Миссис Перри прошла в спальню и скоро оттуда вышла…
— Понятно… — Она вопрошающе посмотрела на него.
— Она предложила миссис Бересфорд стакан молока… Миссис Бересфорд от него отказалась.
— И поэтому, я полагаю, она выпила его сама?
Он заколебался.
— Да.
— Доктор Мортимер скоро придет, — сказала миссис Перри.
Она подошла, чтобы помочь Тапенс подняться, но Тапенс встала сама.
— Все в порядке, — сказала она. — Это всего лишь шок… я чувствую себя почти нормально.
Она стояла, глядя на Филиппа Старка. Казалось, им больше нечего сказать друг другу. Миссис Перри стояла почти у самой двери.
Наконец Тапенс заговорила:
— Я что-нибудь могу сделать? — спросила она, но едва ли это прозвучало как вопрос.
— Всего лишь одно… Вас в тот день на кладбище стукнула Нелли Блай.
Тапенс кивнула.
— Я знаю.
— Она потеряла голову. Она подумала, что вы вышли на ее… на нашу тайну. Она… я так перед ней виноват, я подверг ее жуткому испытанию. Все эти годы она была в таком напряжении… Такого нельзя просить ни у одной женщины…
— Думаю, она вас очень любит, — сказала Тапенс. — Но, пожалуй, мы не станем разыскивать миссис Джонсон, если вы хотите попросить именно об этом.
— Спасибо… Весьма вам признателен.
Снова наступило молчание. Миссис Перри терпеливо ждала. Тапенс огляделась. Она подошла к разбитому окну и кинула взгляд на канал.
— Не думаю, что я когда-нибудь снова увижу этот дом. Я хочу запомнить его.
— Вы хотите запомнить его?
— Да, хочу. Кто-то сказал мне, что это дом, который использовался не по назначению. Теперь я понимаю, что имелось в виду.
Он вопрошающе на нее посмотрел, но ничего не сказал.
— Как вы оказались здесь? — спросила Тапенс.
— Меня послала Эмма Боскоуэн.
— Так я и думала.
Она подошла к доброй ведьме, и они, миновав потайную дверь, спустились вниз.
Дом для возлюбленных, сказала Эмма Боскоуэн Тапенс. Что ж, таким он, в конце концов, и остался: и теперь в нем двое возлюбленных. Она — мертвая, он — живой, если после всех этих страданий его жизнь можно назвать жизнью.
Она прошла к выходу — туда, где в машине ее ждал Томми.
Она попрощалась с доброй ведьмой и села в машину.
— Тапенс, — сказал он.
— Знаю, — сказала Тапенс.
— Никогда больше так не делай, — попросил Томми. — Никогда.
— Не буду.
— Сейчас ты готова сказать все что угодно, а завтра…

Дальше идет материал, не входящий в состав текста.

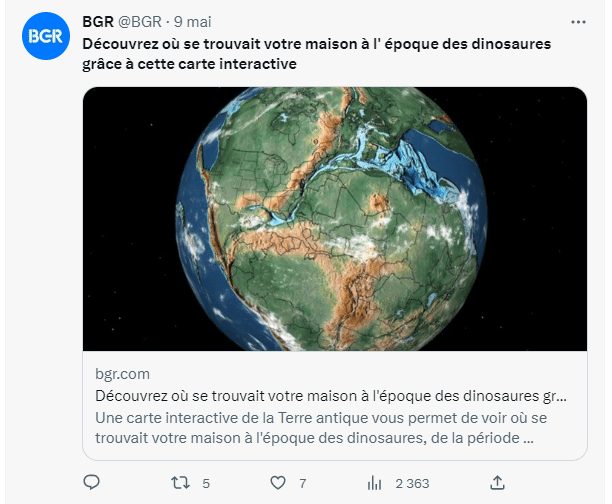The width and height of the screenshot is (612, 504).
Task: Click the bold BGR display name
Action: pyautogui.click(x=98, y=22)
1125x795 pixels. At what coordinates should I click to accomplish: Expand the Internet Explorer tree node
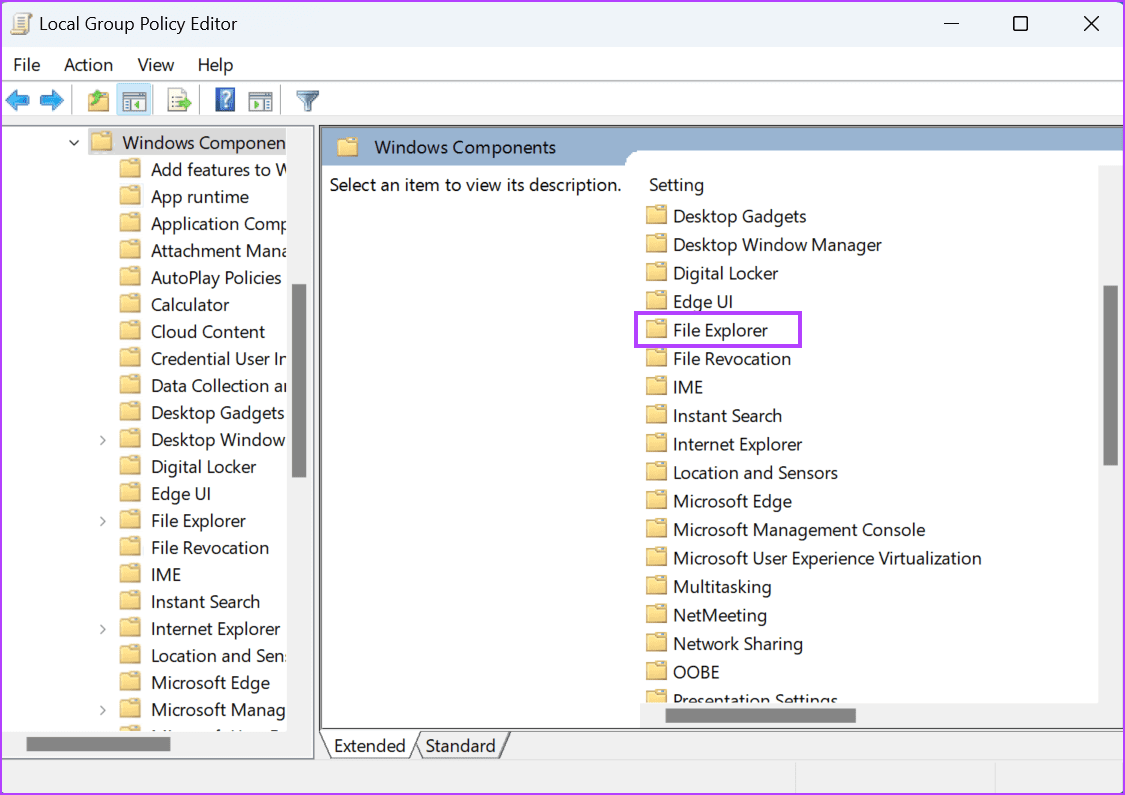click(x=102, y=628)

— Нет, не буду. Возраст уже не тот…
Томми нажал на стартер, и они тронулись.
— Бедная Нелли Блай, — сказала Тапенс.
— Почему?
— Любит Филиппа Старка… Столько всего для него делает — а что в результате?
— Вздор! — возразил Томми. — По-моему, все это доставляет ей несказанное удовольствие. Бывают такие женщины.
— Какой же ты бессердечный тип, — сказала Тапенс.
— Куда поедем — в «Ягненой и флаг»?
— Нет, — ответила Тапенс. — Хочу домой. Домой, Томас. И сидеть там тише воды, ниже травы…
— Наконец-то. Слава Богу, — сказал мистер Бересфорд. — А мне чего-то так захотелось поесть. Если у Альберта в очередной раз сгорит цыпленок, придется его убить!